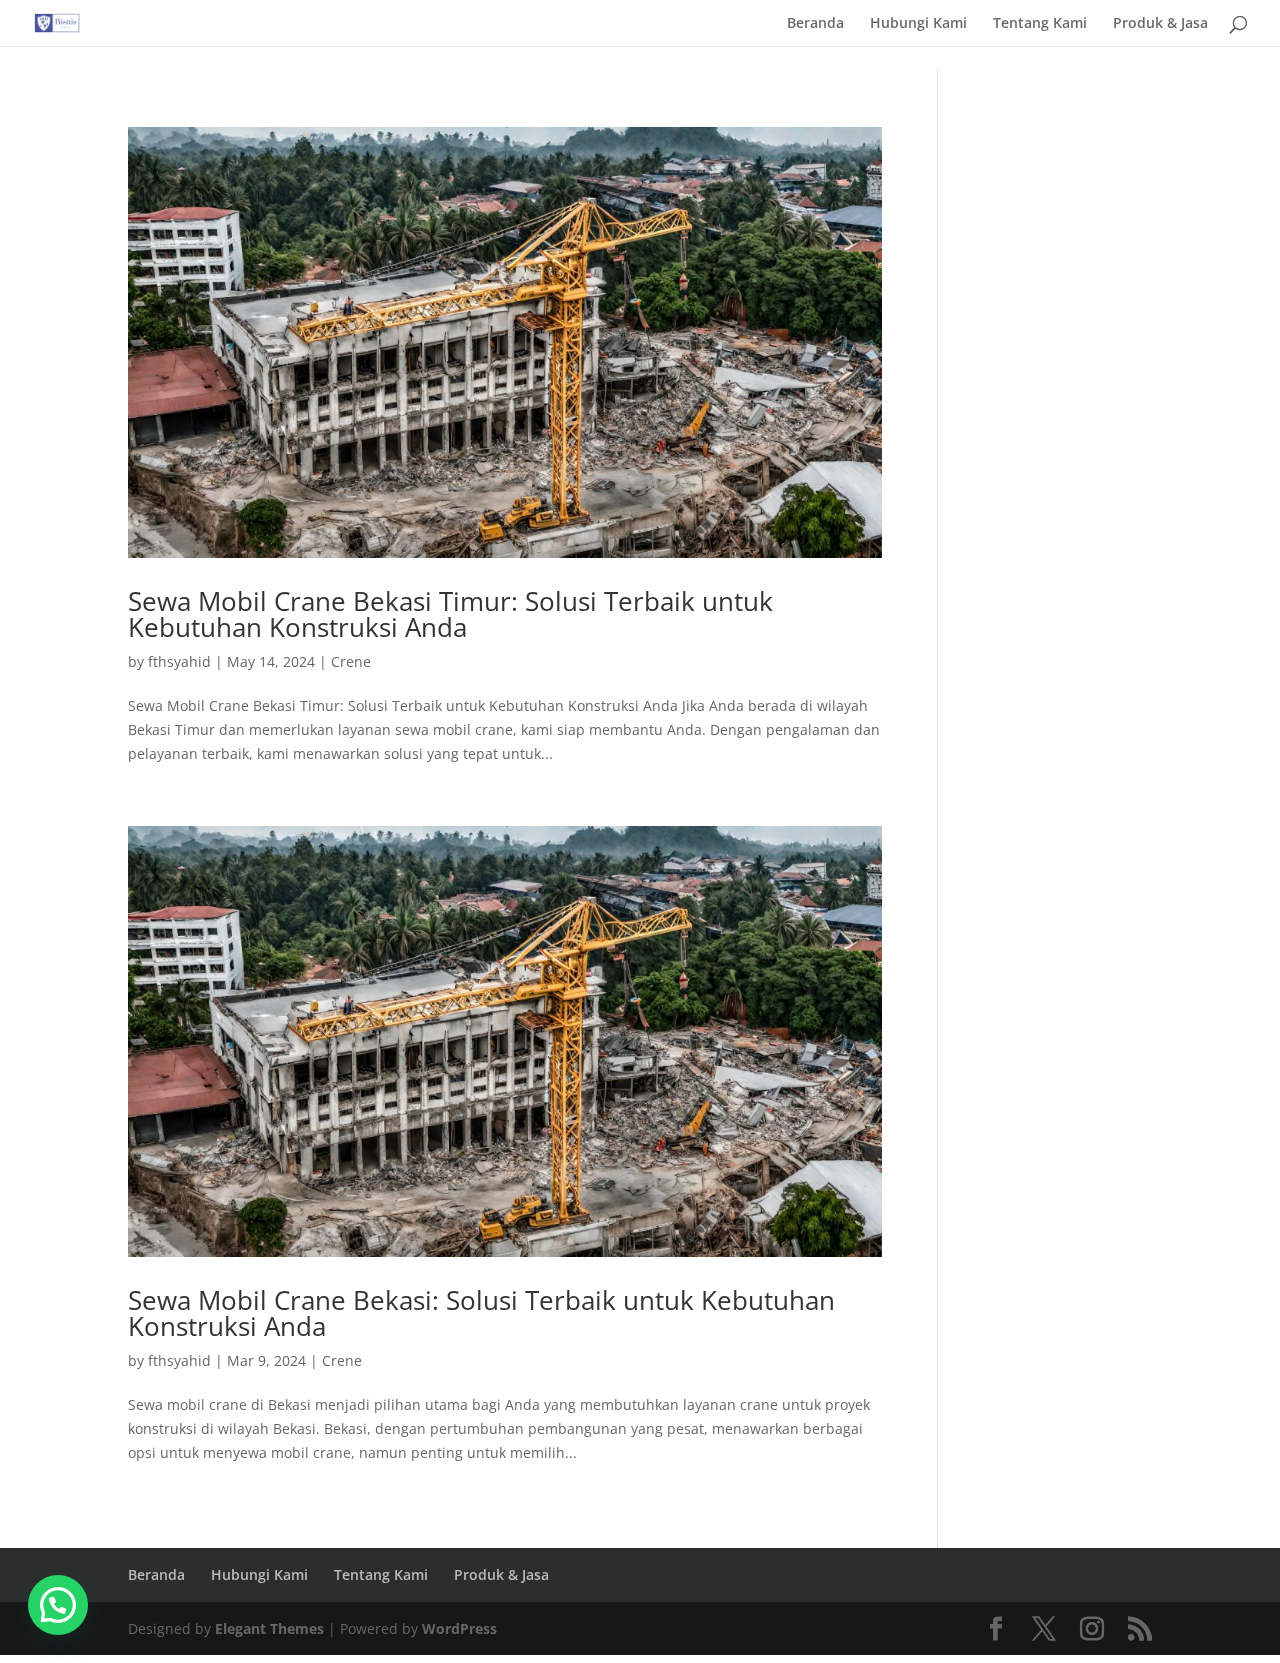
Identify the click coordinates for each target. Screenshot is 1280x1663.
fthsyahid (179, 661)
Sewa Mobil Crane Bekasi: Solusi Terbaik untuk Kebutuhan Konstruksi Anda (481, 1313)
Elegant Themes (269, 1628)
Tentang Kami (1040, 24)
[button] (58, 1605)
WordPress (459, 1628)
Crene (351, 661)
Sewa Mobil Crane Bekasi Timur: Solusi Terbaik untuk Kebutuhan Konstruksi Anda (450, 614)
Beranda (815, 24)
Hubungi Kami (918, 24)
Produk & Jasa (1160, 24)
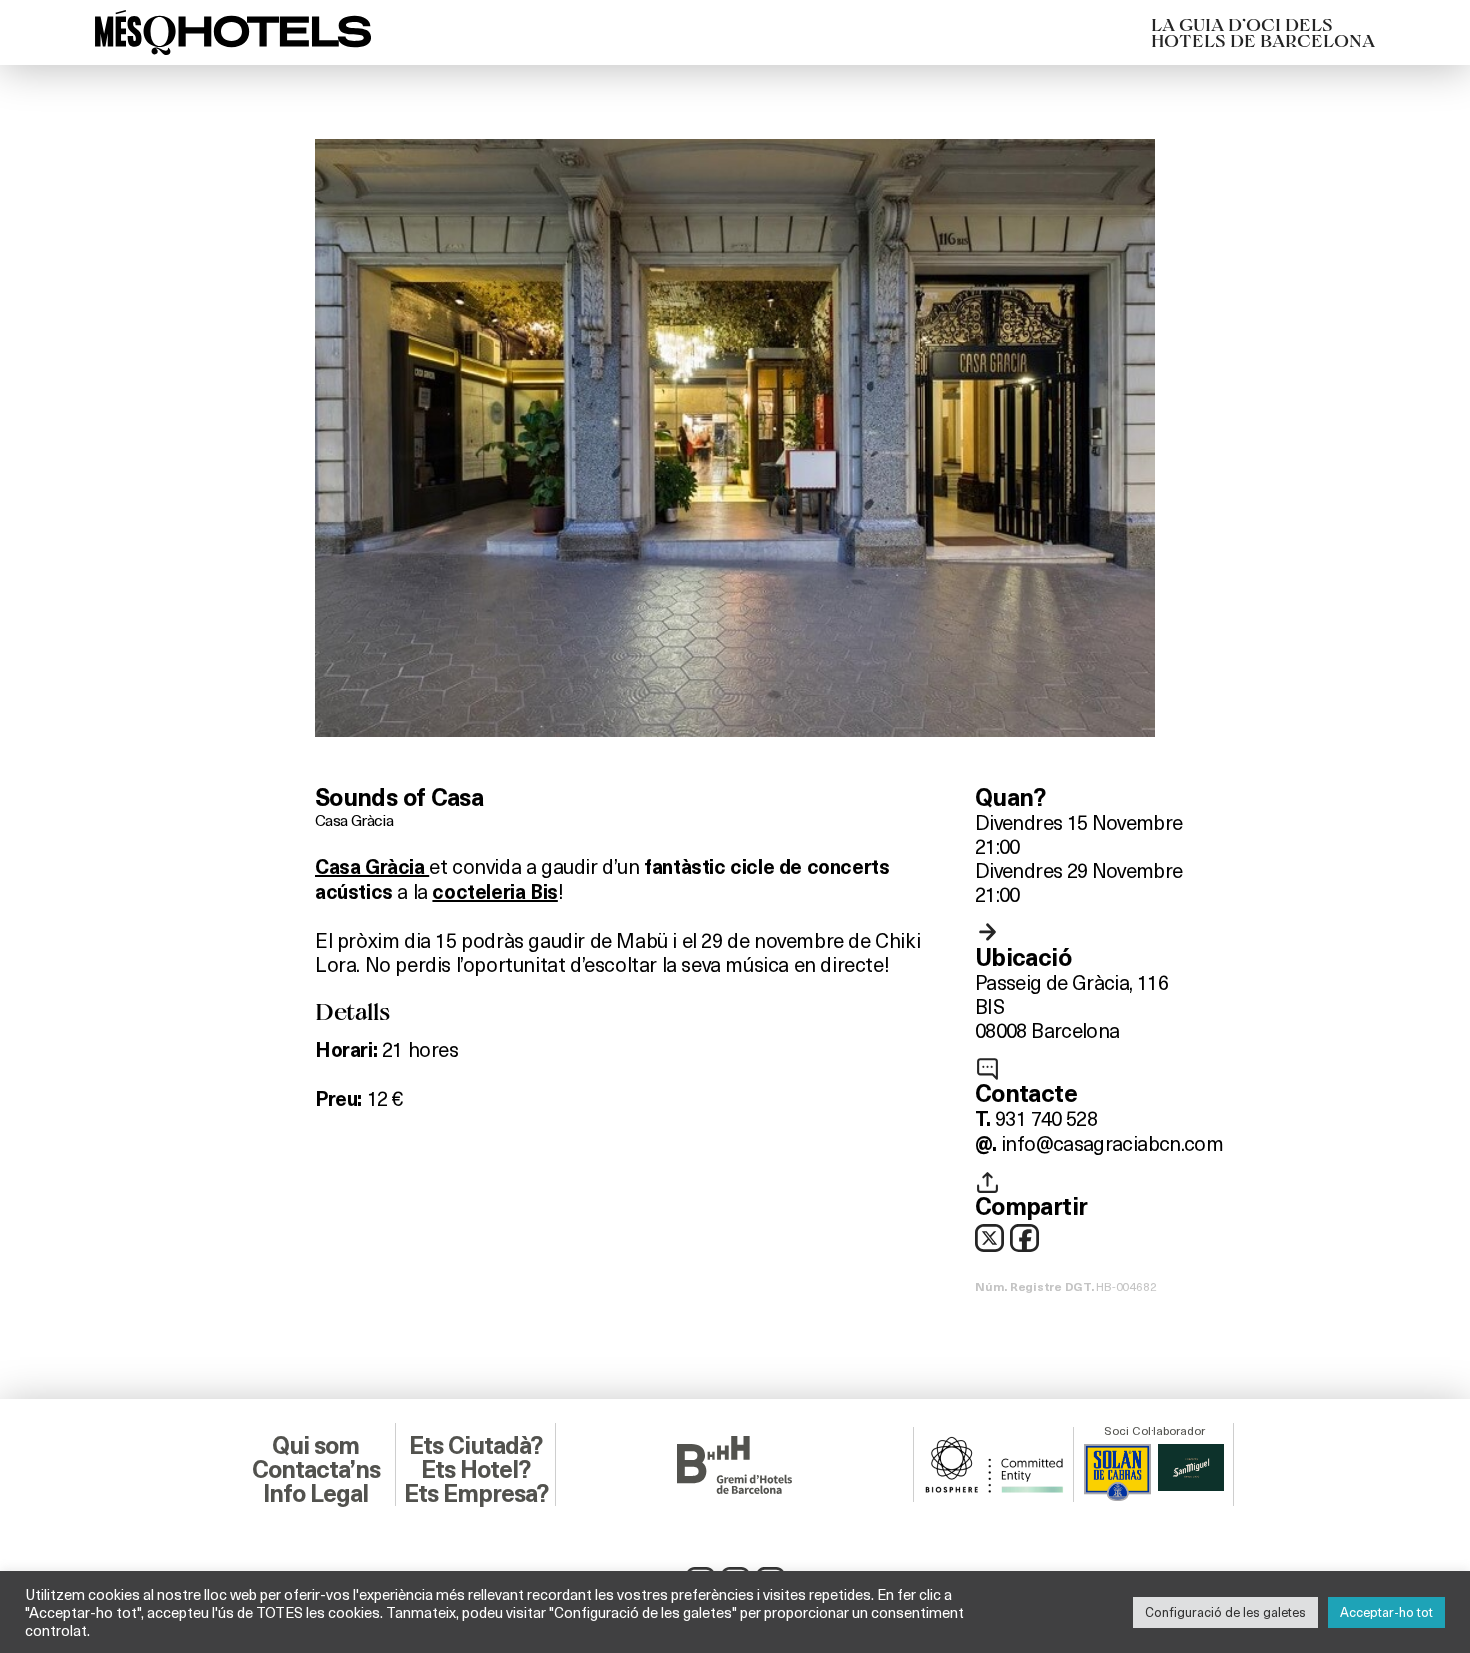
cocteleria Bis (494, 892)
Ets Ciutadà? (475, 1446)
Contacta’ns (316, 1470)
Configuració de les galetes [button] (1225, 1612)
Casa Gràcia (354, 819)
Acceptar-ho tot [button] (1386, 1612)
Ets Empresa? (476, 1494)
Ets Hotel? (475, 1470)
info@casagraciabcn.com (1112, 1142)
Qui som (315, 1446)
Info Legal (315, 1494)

______

◆ Instructions for the task:
Return the records above exactly, without the pictures.

◆ Solution:
Identify the click coordinates for each target. Screenshot is 1280x1663.
fthsyahid (179, 661)
Sewa Mobil Crane Bekasi: Solusi Terbaik untuk Kebutuhan Konstruksi Anda (481, 1313)
Elegant Themes (269, 1628)
Tentang Kami (1040, 24)
[button] (58, 1605)
WordPress (459, 1628)
Crene (351, 661)
Sewa Mobil Crane Bekasi Timur: Solusi Terbaik untuk Kebutuhan Konstruksi Anda (450, 614)
Beranda (815, 24)
Hubungi Kami (918, 24)
Produk & Jasa (1160, 24)
cocteleria Bis (494, 892)
Ets Ciutadà? (475, 1446)
Contacta’ns (316, 1470)
Configuració de les galetes [button] (1225, 1612)
Casa Gràcia (354, 819)
Acceptar-ho tot [button] (1386, 1612)
Ets Empresa? (476, 1494)
Ets Hotel? (475, 1470)
info@casagraciabcn.com (1112, 1142)
Qui som (315, 1446)
Info Legal (315, 1494)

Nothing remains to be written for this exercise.